Privacy in the face of inconvenience

The other day I was having a chat with some friends who had come round for dinner.

They told me about their forthcoming trip to a resort area in Mexico. We discussed it for a bit then moved on to other things.

The next day I started to receive online ads for that part of Mexico.

We hadn’t emailed about it, hadn’t searched for it (I don’t use Google anyway. The search site I do use, Duck Duck Go, isn’t supposed to pass your search information on to any third parties) and hadn’t made a call about it (not that companies listening in on your calls is OK).

I then tweeted about it and got a surprisingly large response, including some advice and a link to an article that seemed to think it was more down to some kind of coincidence or a second-hand reading of my friends’ emails that then connected to me (even though my friends and I communicate via text; of course those communications could be available to someone nefarious).

The digital community is spying on literally every single thing we do (for advertising purposes, lest we forget). And yes, you were probably aware of such a thing, but were you aware of how utterly brazen the whole situation is? This link shows a video where they boast in a very cosy way about a level of spying that would make a KGB agent blush.

So far so creepy, but what amazes me is the level of complicity that comes from almost all of us. If a man came up to you in the street and told you he had details on every website you’ve ever visited, everything you’ve ever bought, what you earn, your sexual preferences, what your boss thinks of you, your medical history, where you’ve been at any time of the day or night and who you were with, you’d probably find it deeply disturbing. But that’s 100% the case, and it’s not just one man, it’s lots and lots of organisations, many of whom are susceptible to hacking from many more, some of whom might not have your best interests at heart.

And people are now choosing to have Alexas and Echos placed in their homes even thought they’re clearly going to listen to every single thing they say and report back to Amazon and Google (and whoever can hack Amazon and Google), and the government of any country (they can definitely hack Amazon and Google).
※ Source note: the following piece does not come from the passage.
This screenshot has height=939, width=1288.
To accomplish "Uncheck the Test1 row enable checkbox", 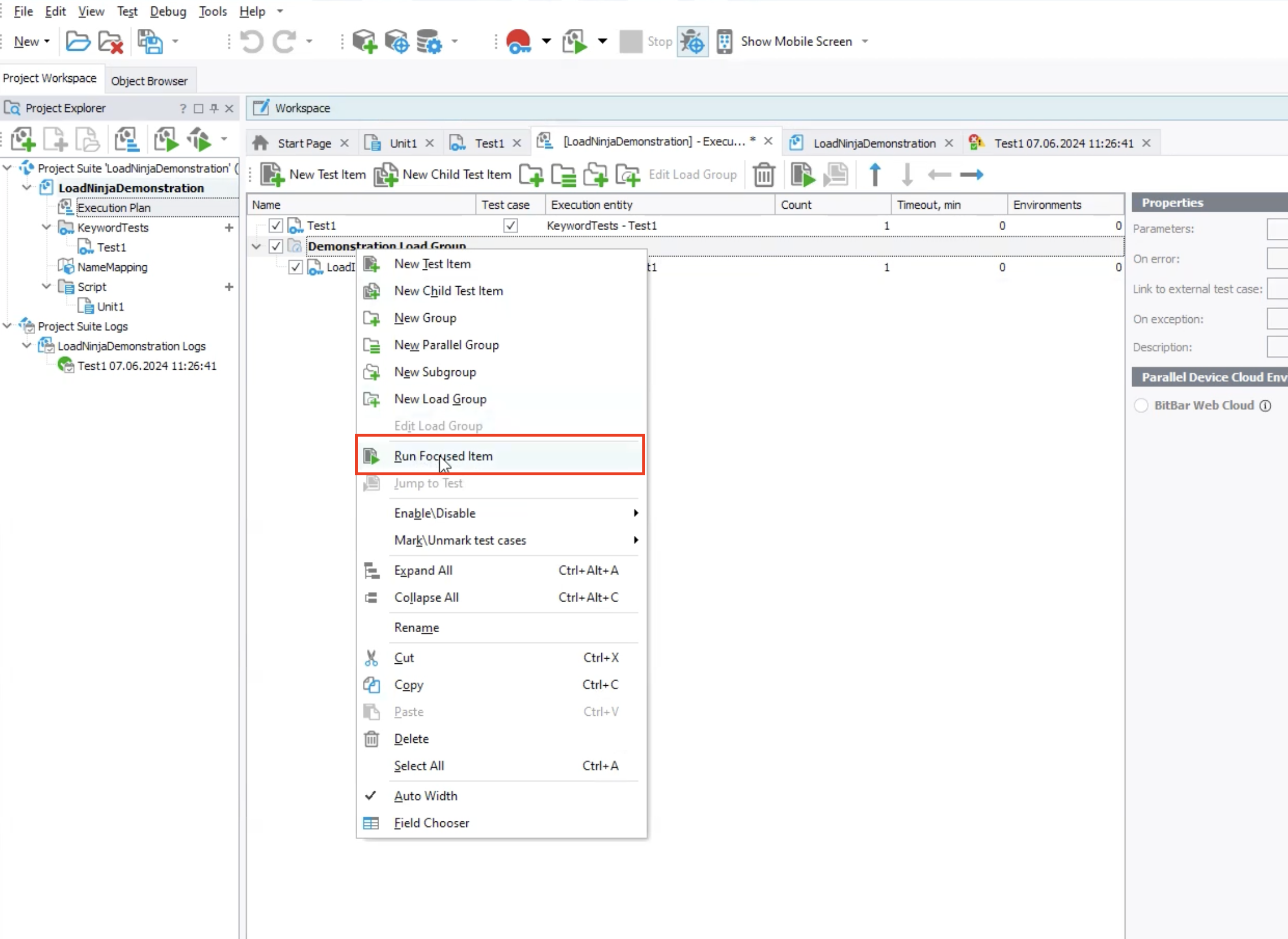I will click(276, 226).
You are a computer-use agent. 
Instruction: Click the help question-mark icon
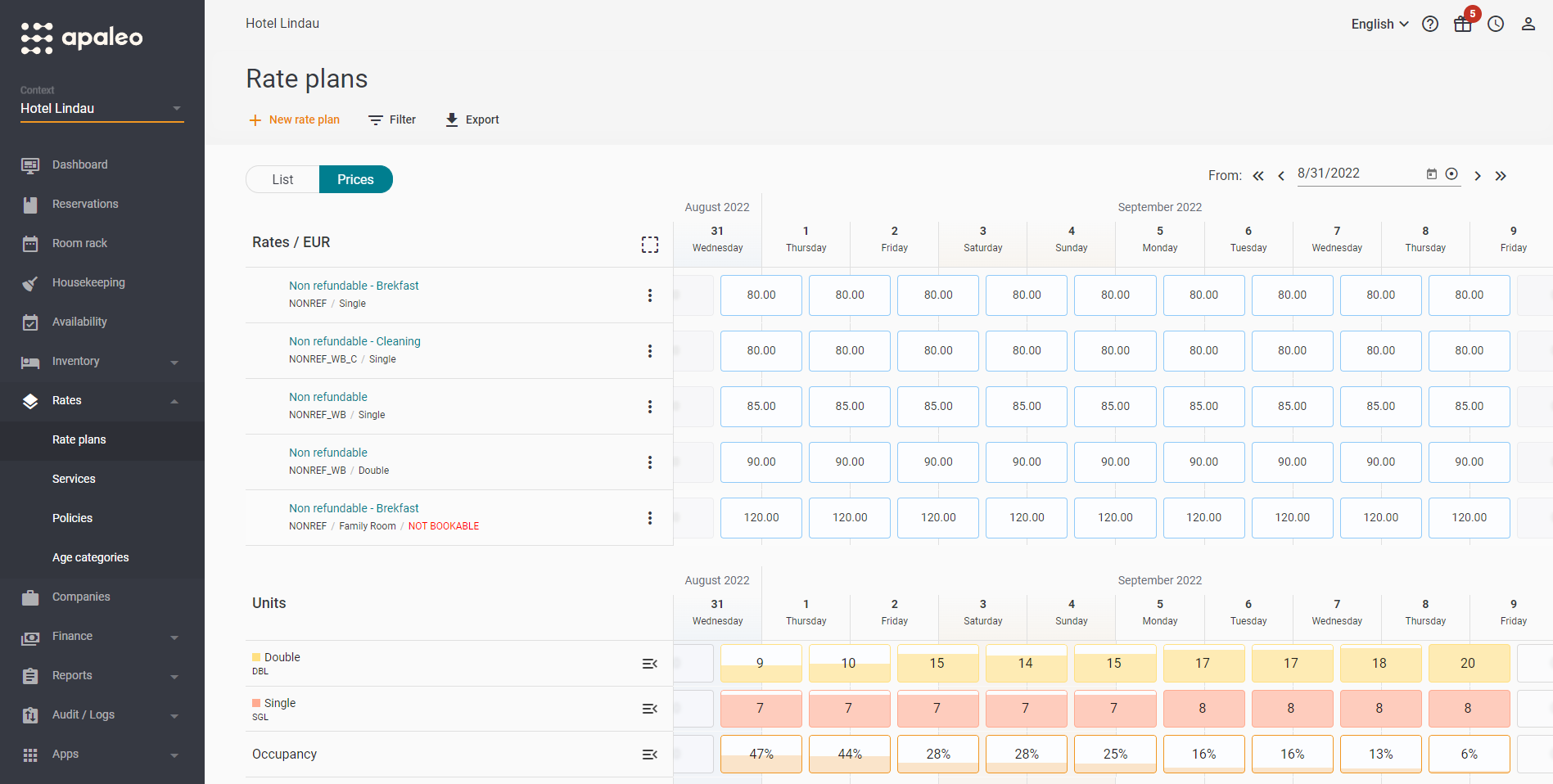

I feel as if I’m writing some kind of tin foil hat screed about conspiracy theories, but this is all entirely real, verifiable and not even hidden.


I think perhaps the reason why nothing much is being done about it comes down to three things:

  1. ‘I’ve got nothing to hide so why should I care?’. Fine. Send me an email about everything you think of during sex. I’ll stick it up on the blog then tweet out the link to 5000 people.
  2. ‘I can’t really stop using the internet, can I?’. Fair enough. Everything runs through the internet these days, so detaching from it in any way would be a massive arse. And you have now admitted that convenience is more important to you than the small chance that your (supposedly anonymised) information gets used in a way that can harm you. That makes sense, but it still seems like a massive violation of something we held dear relatively recently.
  3. ‘I had no idea this was happening, at least to this extent.’ I think this category applies to over 90% of internet users and neatly proves the truism that ignorance is bliss. The internet companies don’t want you to know about this and you don’t really want to know either. It’s kind of like putting your hand up the U-bend of a toilet: you know something bad is up there and you won’t get much out of finding out what it is, so it’s best to just not think about it, eh?

So keep talking about your rectal prolapse in front of Siri, using Google to search for that exotic Tumblr site you’d never tell your spouse about, and sharing your entire life with Facebook. It’s just easier that way, isn’t it? And who really wants to leave Instagram just because it’s a thinly-veiled information aggregator for the purposes of advertising, disguised as a picture sharing site? Hardly anyone, apparently.

And I get it: I’m on Instagram, slightly on Facebook (I deleted my account recently but returned in a half-arsed manner to stay in touch with people whose email addresses I didn’t have) and fully engaged on the rest of the internet. But I can’t help wondering how this trade-off slipped so easily into billions of lives.

I also can’t help wondering if a grim and pointy reckoning is on the way. Will we regret selling so much of ourselves for so little?

Edgar Allan Poe said, ‘“It is by no means an irrational fancy that, in a future existence, we shall look upon what we think our present existence, as a dream.”